* [YOUR GOAL]:
Display each line of the listing below that contains the word "Task".

* [PROVIDED INFORMATION]:
______

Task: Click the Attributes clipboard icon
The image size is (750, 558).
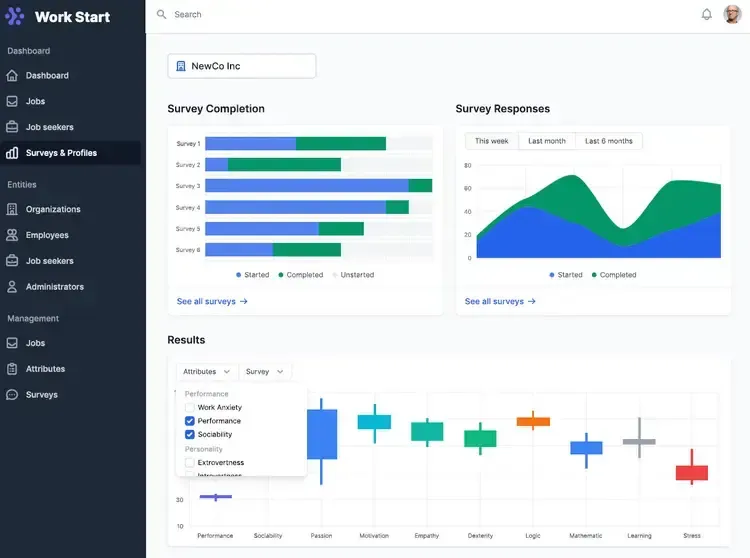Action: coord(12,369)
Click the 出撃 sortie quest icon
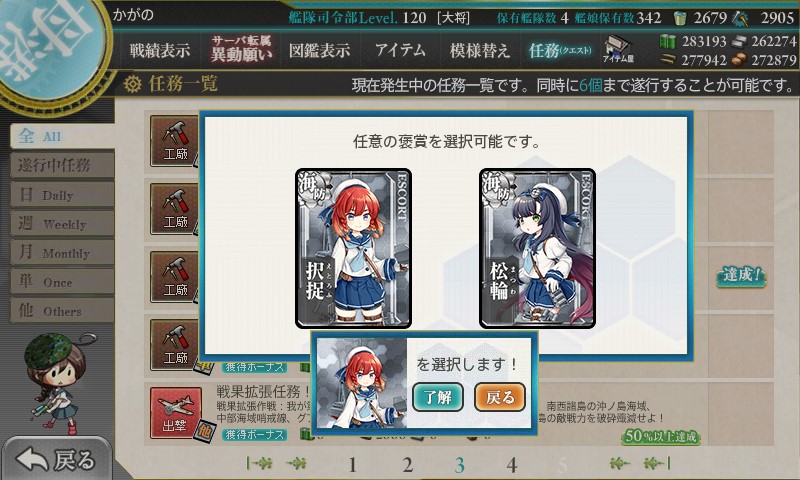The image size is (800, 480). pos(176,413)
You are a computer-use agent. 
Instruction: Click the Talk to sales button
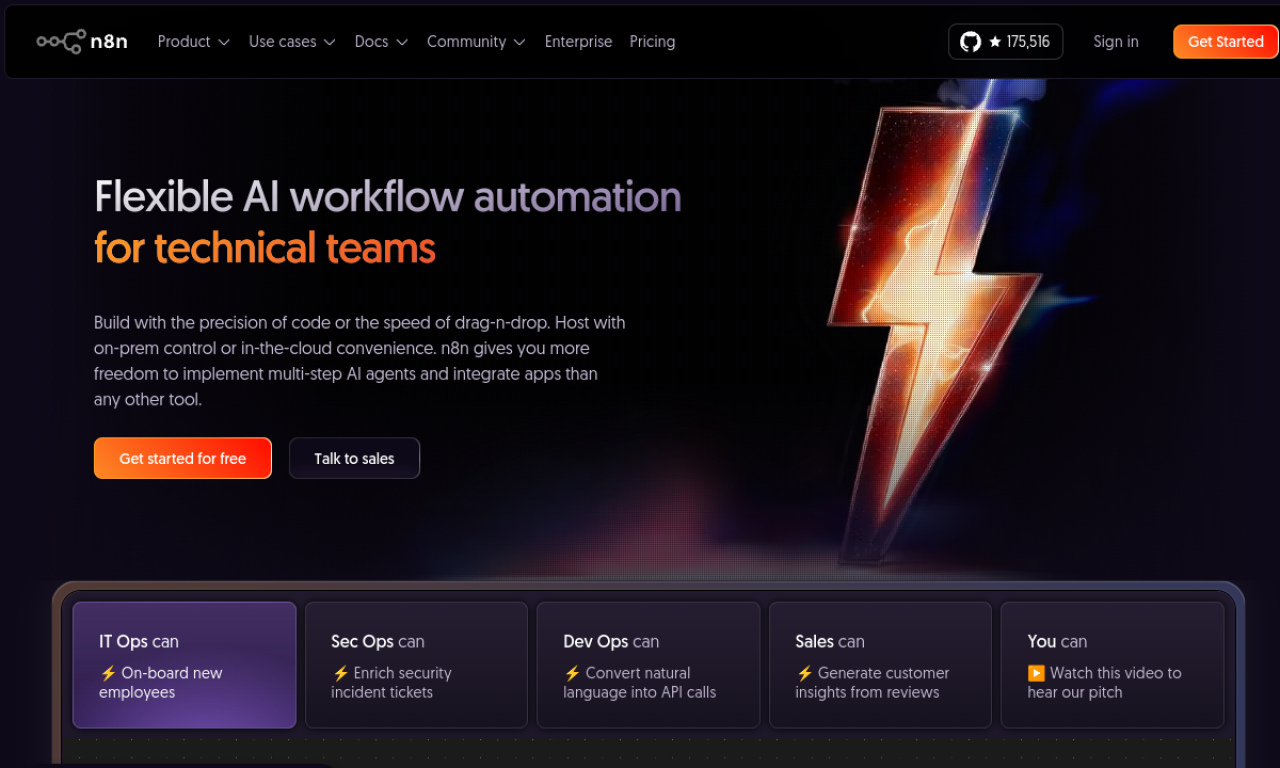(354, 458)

______

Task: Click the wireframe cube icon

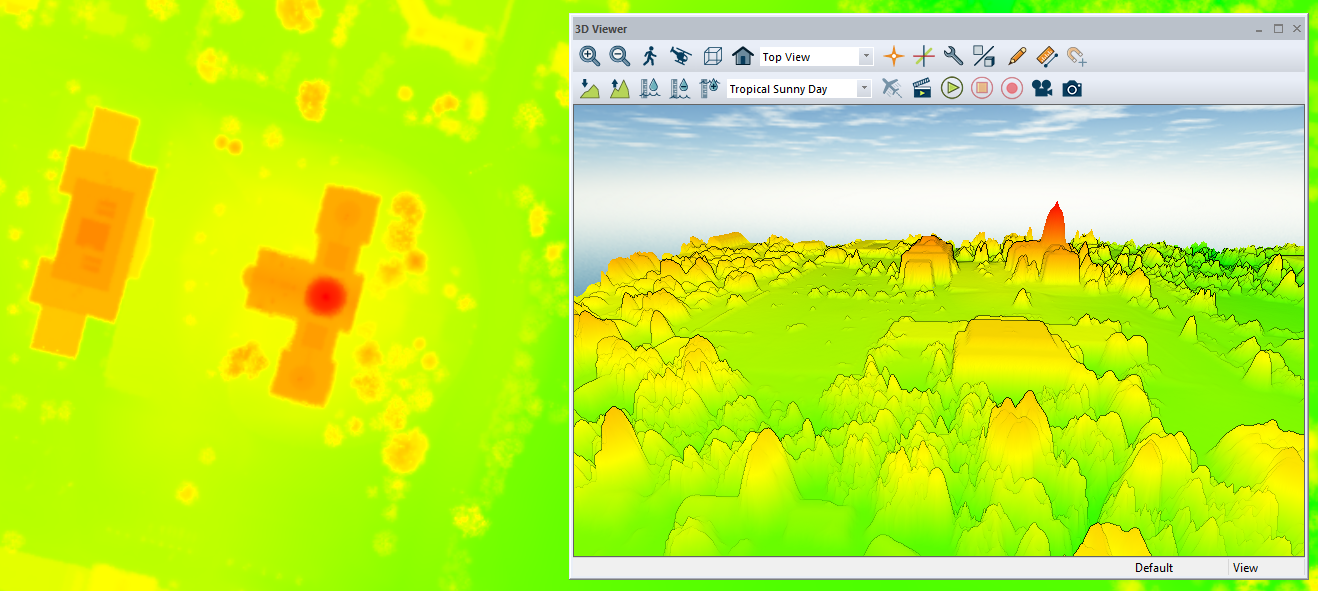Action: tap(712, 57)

______

* [REPLY]:
Task: Click the Attributes clipboard icon
Task: Click the wireframe cube icon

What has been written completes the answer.